Kami juga ingin menjadi keluarga itu, tapi kondisi sudah berbanding terbalik, Allah sudah memberikan skenario terbaiknya, meskipun membuat menjadi rumit.

Ujian kesabaran terus datang dalam keluarga kami, kabar baik sekaligus kabar terburuk.

Kami pun terpaksa berbohong kepada daddy, karena belum waktunya semuanya itu terungkap. Kami tahu kalau daddy masih dalam masa pemulihan, tapi kami akan segera membawa daddy tinggal bersama kami.

Kerinduan akan daddy kini terobati, dan kami merasa bahagia, karena ternyata jenazah itu bukanlah daddy, tapi entah milik siapa.

Kembalinya daddy membuat hidupku dan Khadijah lebih bahagia.

***

Pov Ayass

Ku menatap curiga kedua anakku, sepertinya menyimpan rahasia besar, dan aku berusaha mendesak mereka, tetap saja mereka bungkam seketika.

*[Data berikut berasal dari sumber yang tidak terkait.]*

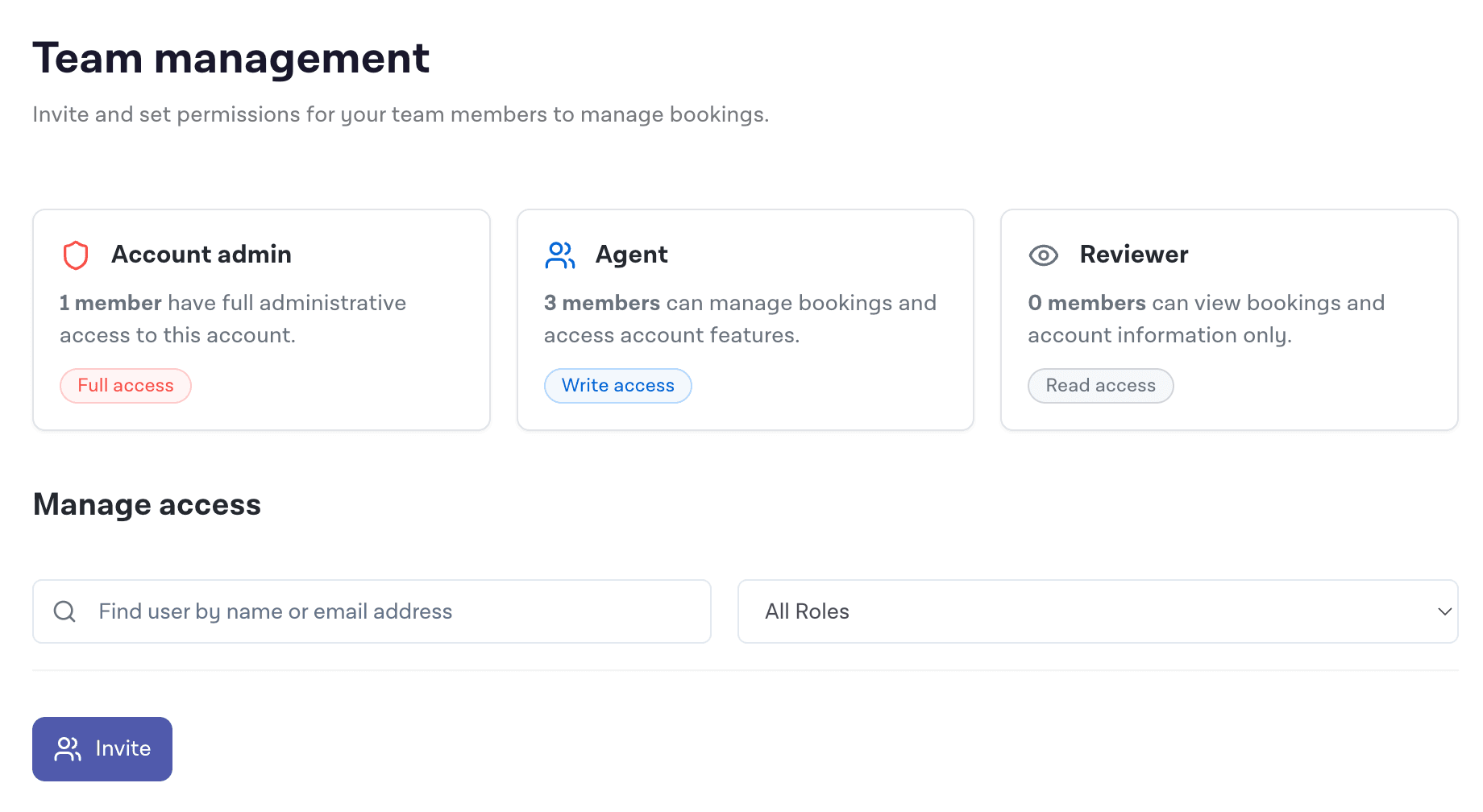Click the Agent team members icon

[x=559, y=255]
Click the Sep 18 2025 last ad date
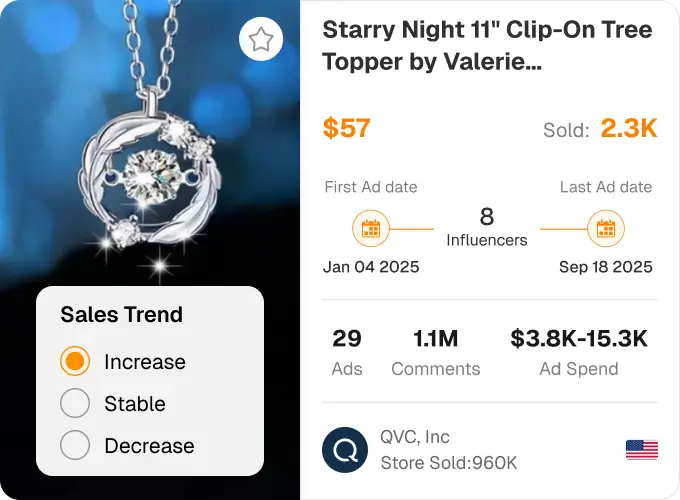Image resolution: width=680 pixels, height=500 pixels. [x=605, y=267]
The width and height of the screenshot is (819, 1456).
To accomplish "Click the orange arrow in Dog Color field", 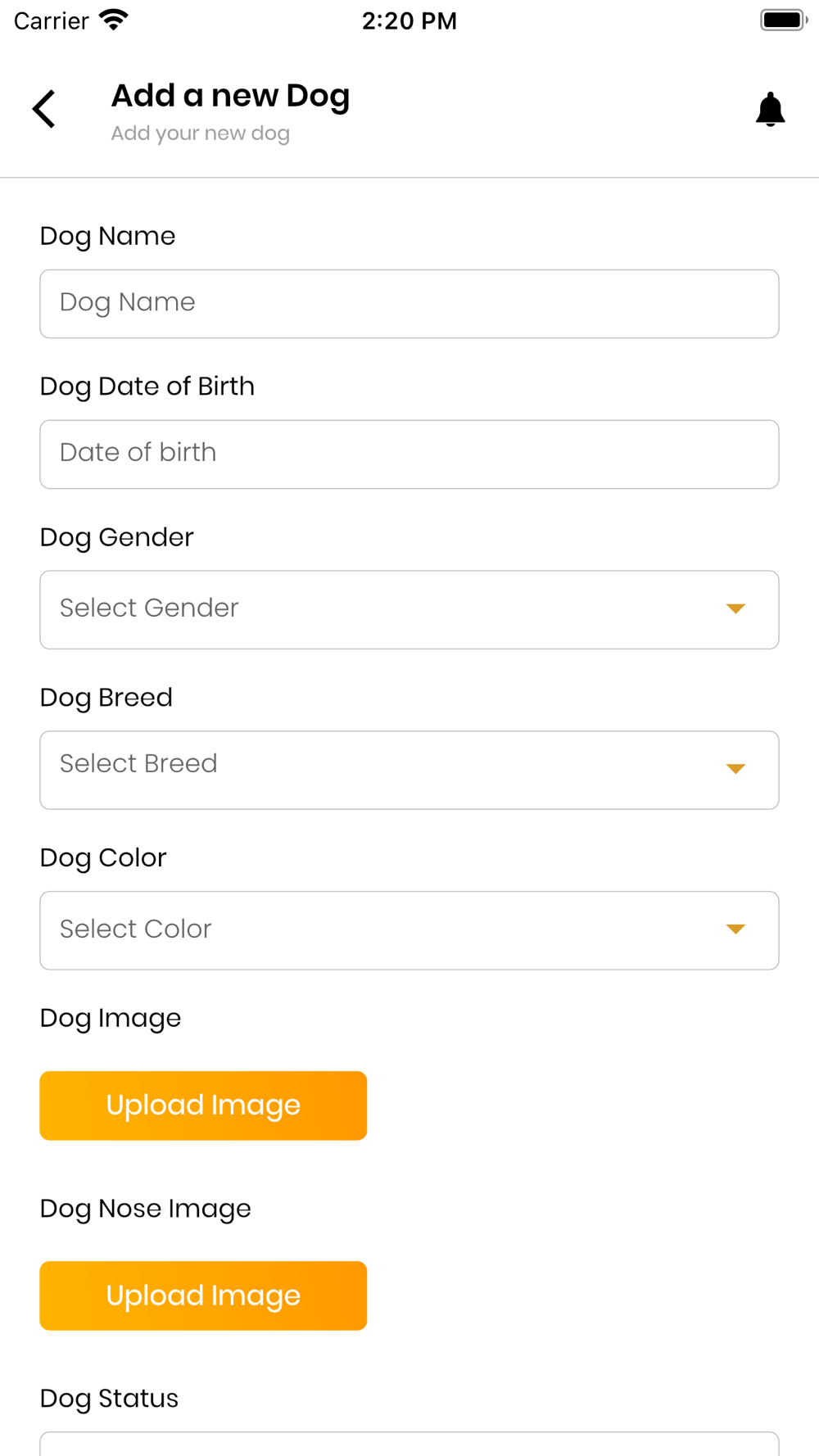I will click(735, 929).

Kecurigaanku tentang Rania Medina, ibu dari anak-anakku, bahkan mereka pun tidak ada usaha menghubunginya.

Ku mencoba menepiskan pikiran - pikiran negatif itu, karena aku hanya berharap bisa bersatu dalam ikatan keluarga.

Tiba-tiba sebuah ingatan masa lalu ku muncul, aku menginggat samar-samar tentang dia. Dan, aku mengingat dua wajah yang ku panggil Rania, tapi Rania Medina dalam wajah yang mana?

Kram di kepalaku terasa begitu pecah hingga semuanya kembali gelap. Ingatan yang membuatku terasa asing.

***

Pov Author

Di ruang rawat inap, terjadi kepanikan, kondisi Ayass terlihat drop. Bahkan, Khadijah pun menangis dalam pelukan Hasan. Ia takut kalau terjadi sesuatu terhadap daddynya.

"Kalian berdua tunggu di luar dulu" ucap dokter Franda.

"Nggak mau, dok. Dijah mau temenin daddy."

Hasan menarik paksa Khadijah dari ruang rawat daddynya. Ia mengajak Khadijah ke Musholah dan mengambil air wudhu bersama agar tenang.

"Dijah, menangis tidak akan mengubah sesuatu, hanyalah doa kepada Allah yang insyaallah membantu untuk kesembuhan daddy" tutur Hasan.

Khadijah yang masih terisak tangis sambil berwudhu. Ia pun berharap daddynya akan baik-baik saja.

Setelah, berwudhu mereka mengambil AL-Qur'an, mereka membaca surah Yassin untuk kesembuhan daddynya, lalu bersholawat nabi, dilanjutkan berdzikir. Mereka berharap akan datang suatu keajaiban, ketika Allah mendengarkan doannya yang tulus dalam hati.

"Setidaknya, aku memeluk doa untuk kesembuhan daddy" batin Khadijah.

"Hanya doa penyelamat dan harapan bagi manusia" batin Hasan.